La voz de alguien
jueves, 6 de agosto de 2026
Iguazú
A veces todo lo que hace falta es una buena definición. Cuando jugás a la pelota, tal vez te mandás una re buena jugada, pero si no termina en gol... es como dar un golpe al aire. No se puede ser una oruga toda la vida. Hay que mutar. Lo que pasa es que, en el medio, hay un punto en el que la cosa es un tanto amorfa. Me recuerda a la triple frontera, que sería una región a la que le llamaré "Iguazú". ¿Pertenece a Paraguay, Argentina o Brasil? Y bueno, es un poco de los tres. El pan... ¿es trigo, agua o sal? Es que en realidad, el pan ha sufrido una transformación. Contenía esas tres cosas pero se modificó para dar lugar a un producto diferente. También pienso en un perfume que traje de Egipto. Es una mezcla de aceite prensado de Loto y de Papiro. Es rico, y es original. Natural, por decirlo así. Pero es unisex. Como que no es ni una cosa ni la otra. Creo que son los pros y las contras de las cosas. Tengo un amigo que vende buenas imitaciones de perfumes. ¿La ventaja? Esos sí están definidos como masculinos y femeninos.
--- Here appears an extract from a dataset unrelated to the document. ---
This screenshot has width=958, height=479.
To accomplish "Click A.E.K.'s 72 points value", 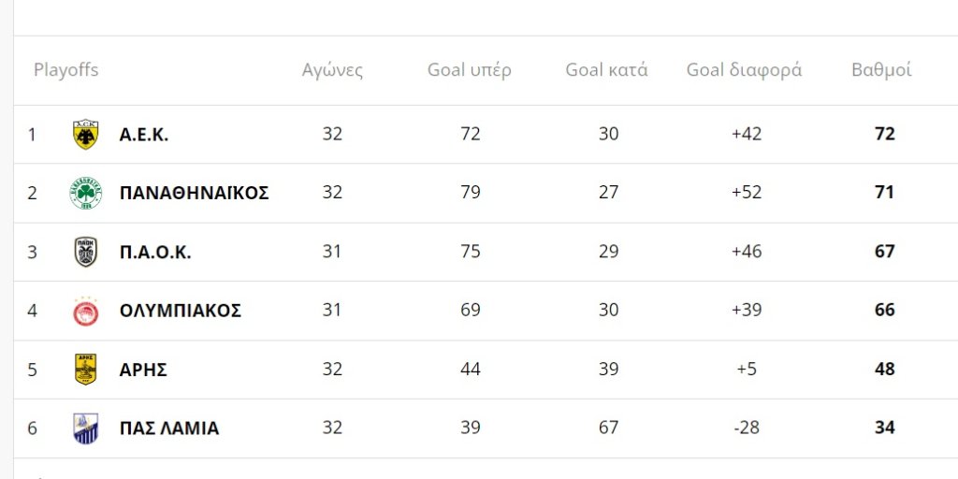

Pero no son originales. Son buenas imitaciones. Por supuesto que muchas cosas también se simplifican en la sencilla ecuación de tener o no el dinero para comprar lo que uno aspira. Los perfumes originales importados son buenísimos, pero carísimos. ¿Valen la pena? Por supuesto que sí, pero no me alcanza la plata. Por eso por ahora me conformo con otra variante... o directamente nada puesto, como diría Flanders.